Jean Caune, universitaire spécialiste des politiques culturelles et ancien élu local grenoblois, adhérent de Place publique, s’était rallié voilà peu à la liste du candidat Pierre-Édouard Cardinal , baptisée “Grenoble, la belle ambition !”. Sauf que ce soutien n’est plus d’actualité. Dans une lettre rédigée au candidat, Jean Caune fait marche arrière. « Lorsque j’ai fait ce geste [de soutien, NDLR], que tu as rendu public avec mon accord, je ne savais pas que Renaissance soutenait ta démarche politique. […] Je me suis piégé moi-même. […] J’ai fait preuve d’un manque d’attention sur le processus de construction de ta liste », dit-il.

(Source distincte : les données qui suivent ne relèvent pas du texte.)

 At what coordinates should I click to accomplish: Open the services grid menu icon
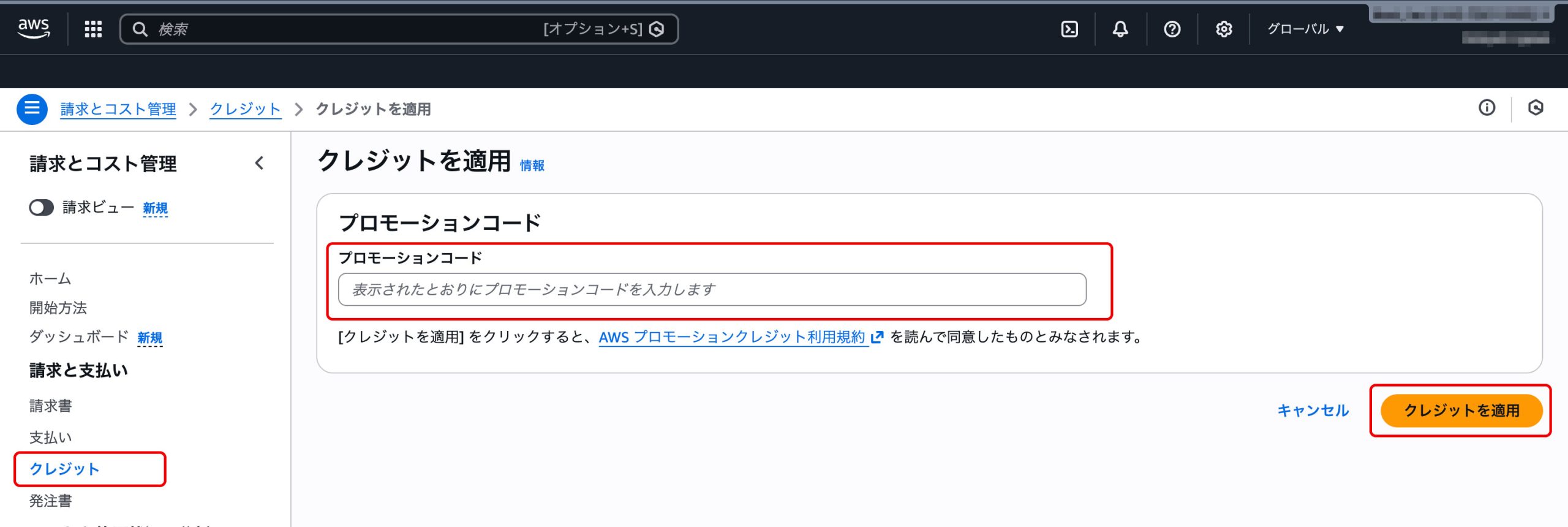(x=93, y=29)

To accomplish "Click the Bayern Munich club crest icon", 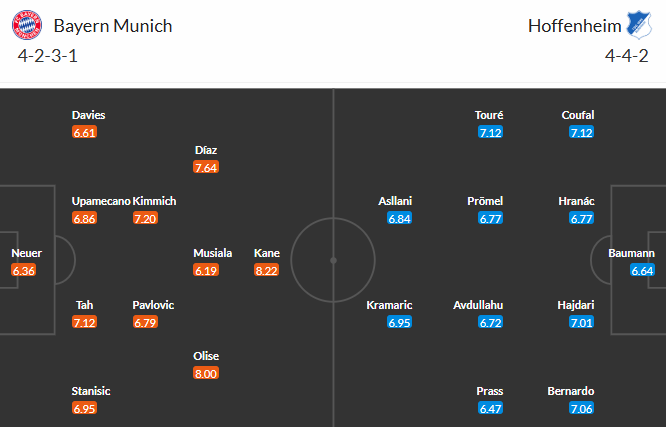I will (34, 25).
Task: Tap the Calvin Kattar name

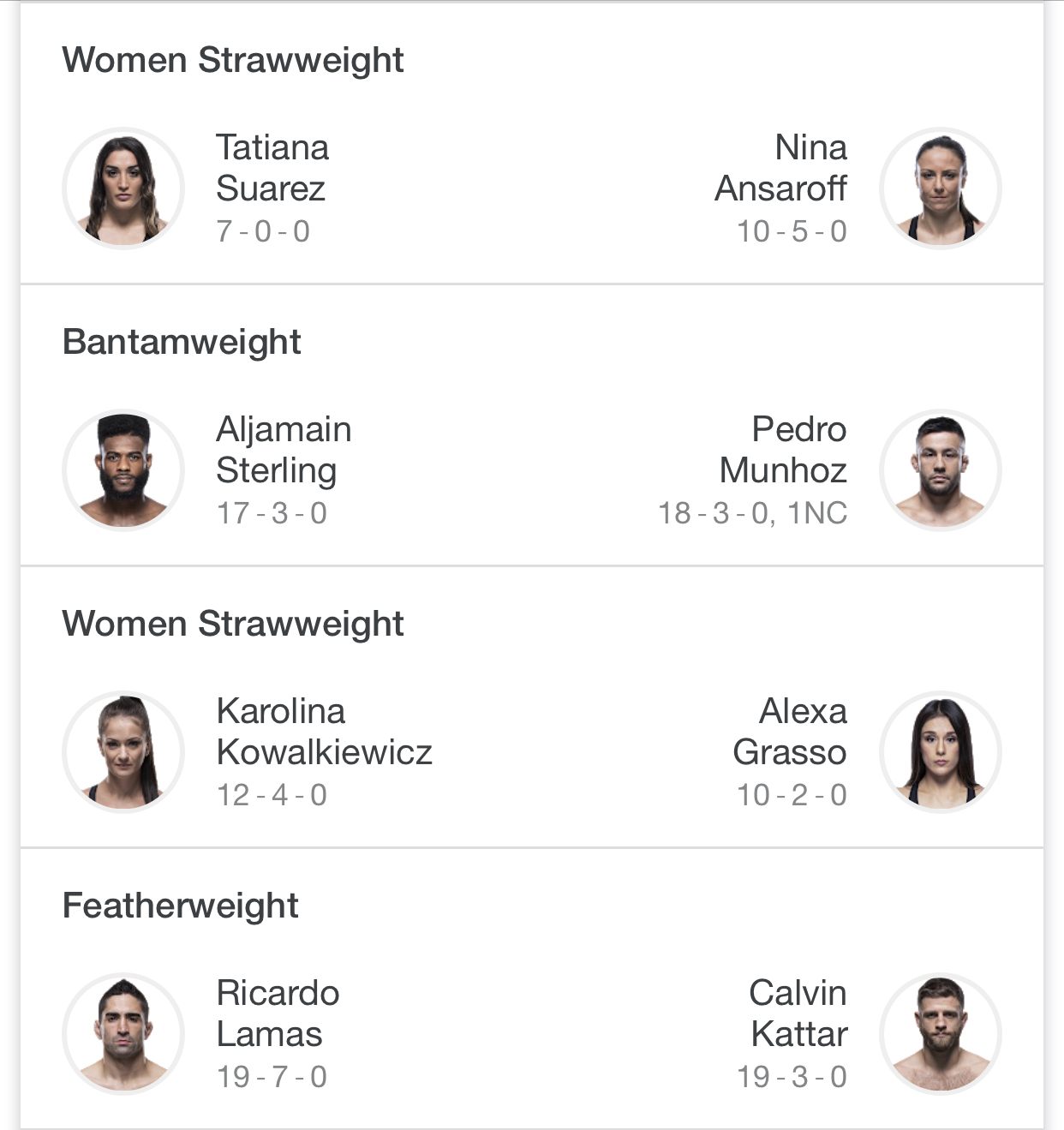Action: tap(798, 1013)
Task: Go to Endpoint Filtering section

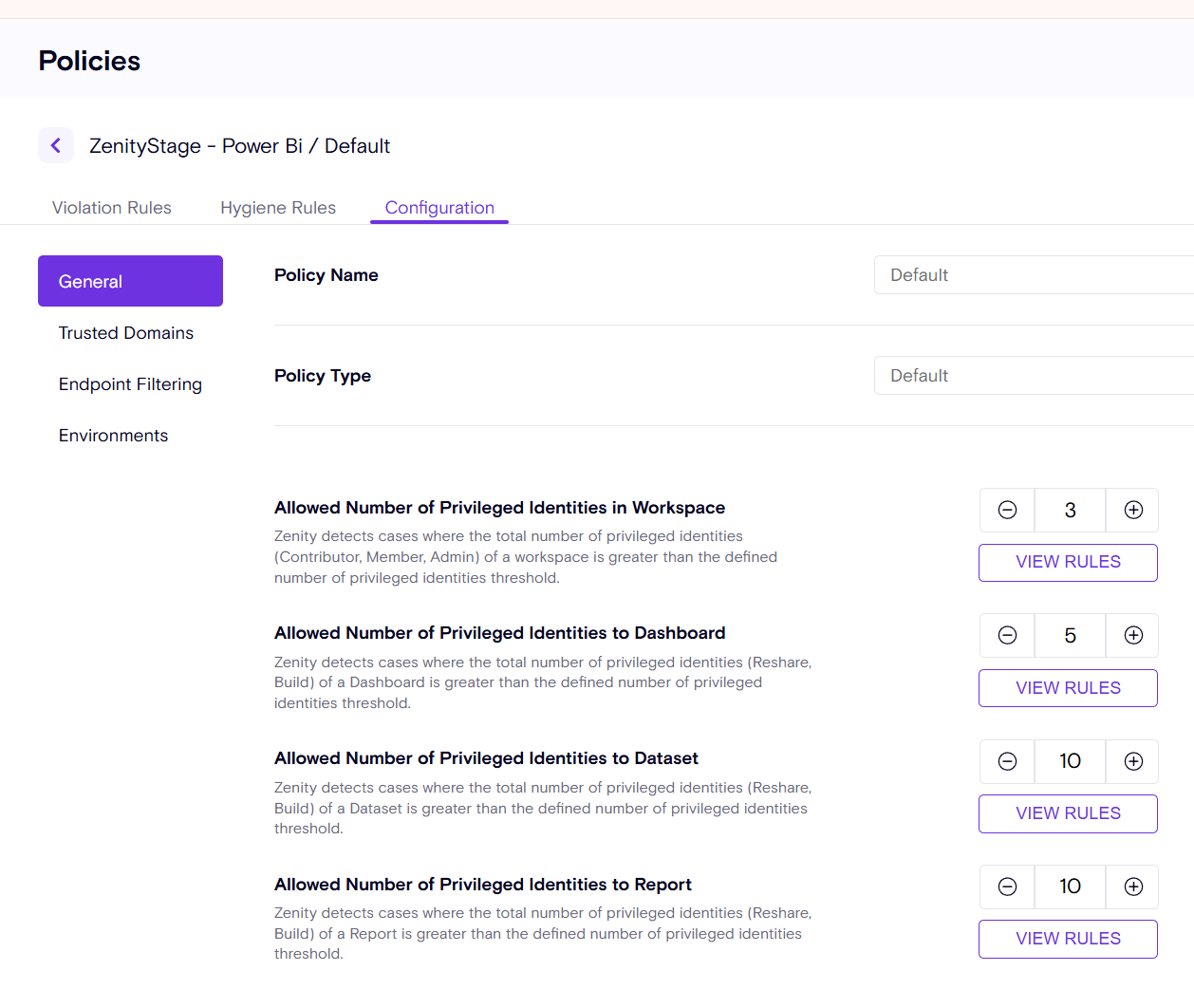Action: pos(130,384)
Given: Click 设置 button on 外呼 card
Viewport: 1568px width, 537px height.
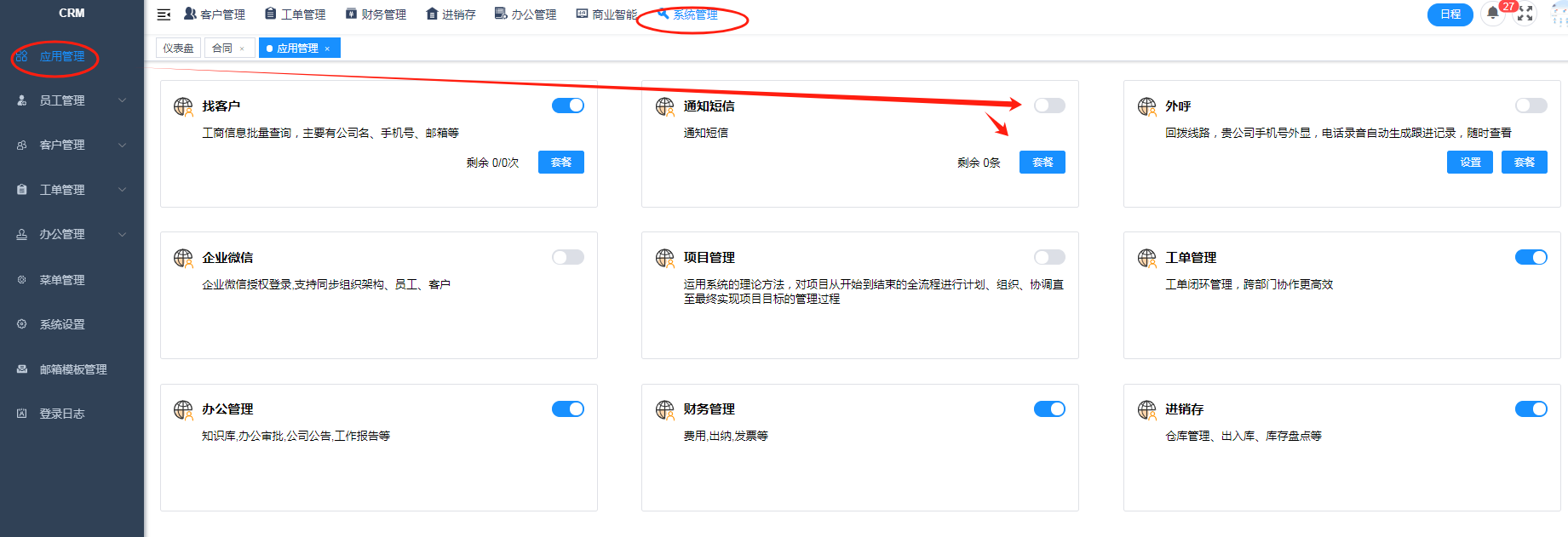Looking at the screenshot, I should pyautogui.click(x=1469, y=163).
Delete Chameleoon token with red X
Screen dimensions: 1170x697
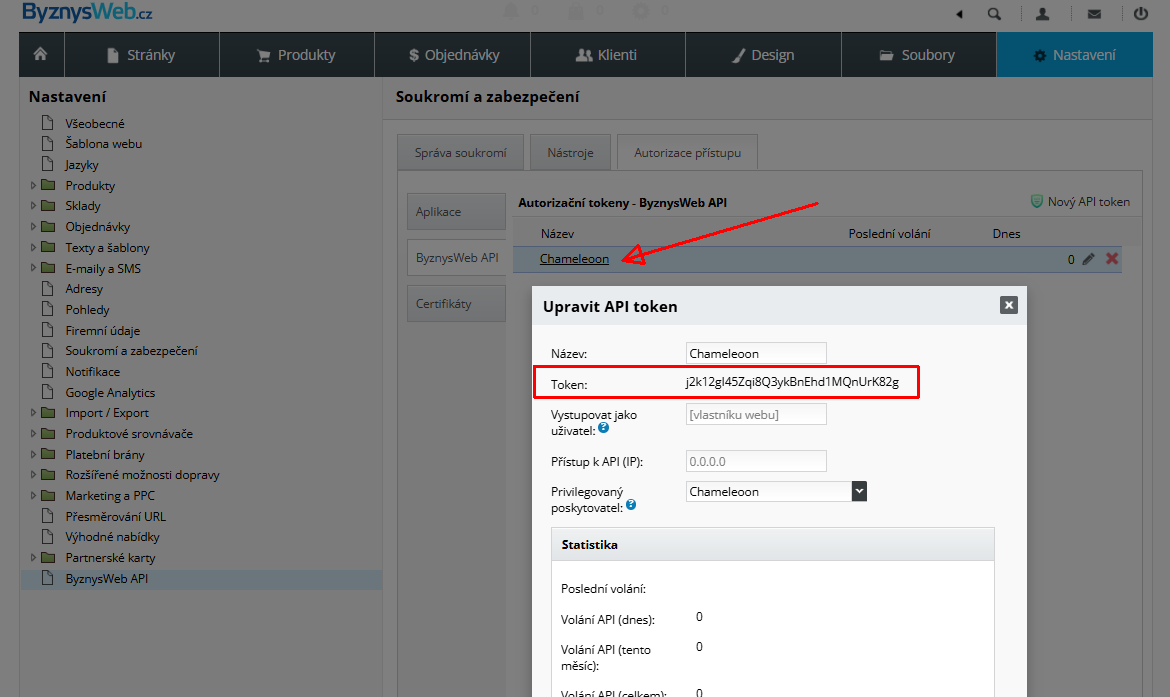coord(1112,259)
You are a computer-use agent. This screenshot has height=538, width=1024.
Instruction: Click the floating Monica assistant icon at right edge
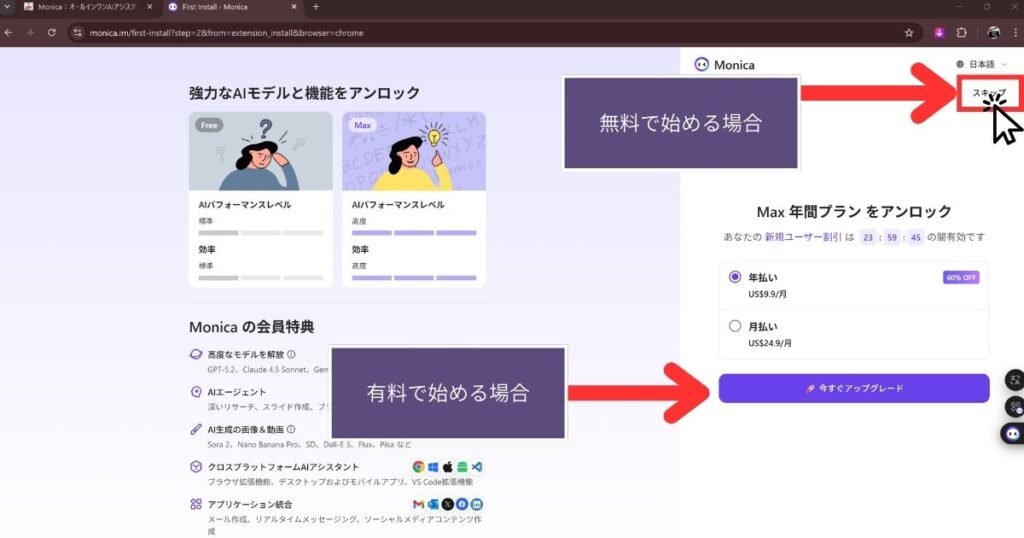click(1012, 434)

Et s’il dit « apprécier la volonté du candidat de considérer la place des acteurs culturels dans la construction d’une politique culturelle », ce n’est « pas suffisant » pour confirmer un soutien. La raison est « personnelle ». « Elle est due à mon positionnement politique : je ne veux pas participer à une démarche soutenue par Renaissance ». Et de conclure : « Je te demande de bien vouloir retirer mon nom et ma déclaration de soutien des documents de ta campagne ».

Du côté de la liste de Pierre-Édouard Cardinal, on « prend acte » de cette décision « qui révèle que Jean Caune a été rattrapé par la patrouille » et témoigne « de méthodes dont il faudrait se départir ».

Quant au cas de Lionel Picollet, membre Place publique au conseil municipal de Grenoble, inscrit sur la liste de Pierre-Édouard Cardinal, la formation Place publique Isère réagit : « Il a trahi son engagement d’élu Place publique et ne peut plus se revendiquer de notre parti. Nous entamons les démarches à sa sortie de notre groupe municipal à la Ville de Grenoble. Nous demandons que l’étiquette Place publique ne soit plus utilisée par toute autre liste que “Grenoble capitale citoyenne” » menée par Romain Gentil.